» Task prompt
Only the lines from the one containing "The width and height of the screenshot is (600, 1066)." to the end of the records belong in the output; print them exactly.

» Material shown
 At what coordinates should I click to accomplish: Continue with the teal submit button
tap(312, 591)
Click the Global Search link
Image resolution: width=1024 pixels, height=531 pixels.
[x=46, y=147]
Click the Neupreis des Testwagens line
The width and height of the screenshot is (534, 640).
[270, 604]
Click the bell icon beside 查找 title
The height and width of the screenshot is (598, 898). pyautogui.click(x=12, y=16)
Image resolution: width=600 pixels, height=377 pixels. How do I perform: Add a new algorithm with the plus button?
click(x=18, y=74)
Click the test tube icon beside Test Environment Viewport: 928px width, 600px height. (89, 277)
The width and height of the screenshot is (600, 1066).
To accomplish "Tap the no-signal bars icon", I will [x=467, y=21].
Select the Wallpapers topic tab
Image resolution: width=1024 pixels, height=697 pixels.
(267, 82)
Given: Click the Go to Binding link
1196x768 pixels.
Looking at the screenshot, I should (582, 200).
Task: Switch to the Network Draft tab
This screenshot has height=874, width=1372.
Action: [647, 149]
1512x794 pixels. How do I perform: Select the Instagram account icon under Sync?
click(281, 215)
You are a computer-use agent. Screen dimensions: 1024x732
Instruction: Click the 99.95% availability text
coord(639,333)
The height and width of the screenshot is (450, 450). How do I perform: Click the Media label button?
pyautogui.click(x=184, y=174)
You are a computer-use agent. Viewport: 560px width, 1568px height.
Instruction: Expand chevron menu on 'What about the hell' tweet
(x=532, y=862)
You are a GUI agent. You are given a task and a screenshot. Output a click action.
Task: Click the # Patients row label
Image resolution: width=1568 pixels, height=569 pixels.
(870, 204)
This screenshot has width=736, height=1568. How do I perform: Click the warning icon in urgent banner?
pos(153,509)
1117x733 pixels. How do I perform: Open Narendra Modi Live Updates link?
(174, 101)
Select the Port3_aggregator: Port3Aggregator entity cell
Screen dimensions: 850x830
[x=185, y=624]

» Task response
The width and height of the screenshot is (600, 1066).
To accomplish "Tap the no-signal bars icon", I will [x=467, y=21].
Select the Wallpapers topic tab
Image resolution: width=1024 pixels, height=697 pixels.
(267, 82)
Given: Click the Go to Binding link
1196x768 pixels.
Looking at the screenshot, I should (582, 200).
Task: Switch to the Network Draft tab
This screenshot has height=874, width=1372.
Action: [647, 149]
1512x794 pixels. How do I perform: Select the Instagram account icon under Sync?
click(281, 215)
You are a computer-use agent. Screen dimensions: 1024x732
Instruction: Click the 99.95% availability text
coord(639,333)
The height and width of the screenshot is (450, 450). How do I perform: Click the Media label button?
pyautogui.click(x=184, y=174)
You are a computer-use agent. Viewport: 560px width, 1568px height.
Instruction: Expand chevron menu on 'What about the hell' tweet
(x=532, y=862)
You are a GUI agent. You are given a task and a screenshot. Output a click action.
Task: Click the # Patients row label
Image resolution: width=1568 pixels, height=569 pixels.
(870, 204)
This screenshot has width=736, height=1568. How do I perform: Click the warning icon in urgent banner?
pos(153,509)
1117x733 pixels. How do I perform: Open Narendra Modi Live Updates link?
(174, 101)
Select the Port3_aggregator: Port3Aggregator entity cell
Screen dimensions: 850x830
[x=185, y=624]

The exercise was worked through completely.